_Task objective:_
Look through the records below for the line with "Task: Select the 700年 深海魔鲸 soul ring" and the line with "The image size is (1440, 900).", then return those lines and all lines between, exactly.

_ _ _ _ _ _ _

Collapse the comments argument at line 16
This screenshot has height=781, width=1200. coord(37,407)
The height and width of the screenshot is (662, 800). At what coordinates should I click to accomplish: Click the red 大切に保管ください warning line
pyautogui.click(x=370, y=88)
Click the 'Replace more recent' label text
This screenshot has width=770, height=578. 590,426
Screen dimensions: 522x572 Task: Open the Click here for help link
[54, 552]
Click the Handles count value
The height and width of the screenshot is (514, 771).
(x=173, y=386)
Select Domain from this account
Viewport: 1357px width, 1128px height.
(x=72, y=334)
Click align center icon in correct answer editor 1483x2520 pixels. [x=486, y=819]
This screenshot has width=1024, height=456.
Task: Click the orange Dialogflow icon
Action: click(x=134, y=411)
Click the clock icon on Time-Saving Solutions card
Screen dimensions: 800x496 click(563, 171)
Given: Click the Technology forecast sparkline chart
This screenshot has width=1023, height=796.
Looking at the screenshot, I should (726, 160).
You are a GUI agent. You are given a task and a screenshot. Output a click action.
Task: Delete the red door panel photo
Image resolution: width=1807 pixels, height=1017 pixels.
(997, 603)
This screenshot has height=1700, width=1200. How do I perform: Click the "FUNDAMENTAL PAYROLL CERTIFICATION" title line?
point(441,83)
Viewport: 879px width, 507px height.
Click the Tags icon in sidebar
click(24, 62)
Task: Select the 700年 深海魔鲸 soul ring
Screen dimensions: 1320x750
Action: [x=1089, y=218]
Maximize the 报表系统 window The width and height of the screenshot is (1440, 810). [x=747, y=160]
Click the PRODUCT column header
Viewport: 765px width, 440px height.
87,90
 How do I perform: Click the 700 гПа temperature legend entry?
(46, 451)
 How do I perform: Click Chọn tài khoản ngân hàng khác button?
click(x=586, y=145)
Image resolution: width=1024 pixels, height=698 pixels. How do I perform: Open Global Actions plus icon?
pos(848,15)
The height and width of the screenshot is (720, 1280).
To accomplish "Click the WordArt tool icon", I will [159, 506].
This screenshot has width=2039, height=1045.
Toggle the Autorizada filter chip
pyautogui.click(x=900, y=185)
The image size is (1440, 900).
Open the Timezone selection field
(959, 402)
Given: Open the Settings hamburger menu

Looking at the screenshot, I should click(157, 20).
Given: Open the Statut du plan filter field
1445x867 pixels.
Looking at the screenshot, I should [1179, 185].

_ _ _ _ _ _ _

_Response:_
Task: Select the 700年 深海魔鲸 soul ring
Screen dimensions: 1320x750
Action: [x=1089, y=218]
Maximize the 报表系统 window The width and height of the screenshot is (1440, 810). [x=747, y=160]
Click the PRODUCT column header
Viewport: 765px width, 440px height.
87,90
 How do I perform: Click the 700 гПа temperature legend entry?
(46, 451)
 How do I perform: Click Chọn tài khoản ngân hàng khác button?
click(x=586, y=145)
Image resolution: width=1024 pixels, height=698 pixels. How do I perform: Open Global Actions plus icon?
pos(848,15)
The height and width of the screenshot is (720, 1280).
To accomplish "Click the WordArt tool icon", I will [159, 506].
This screenshot has width=2039, height=1045.
Toggle the Autorizada filter chip
pyautogui.click(x=900, y=185)
The image size is (1440, 900).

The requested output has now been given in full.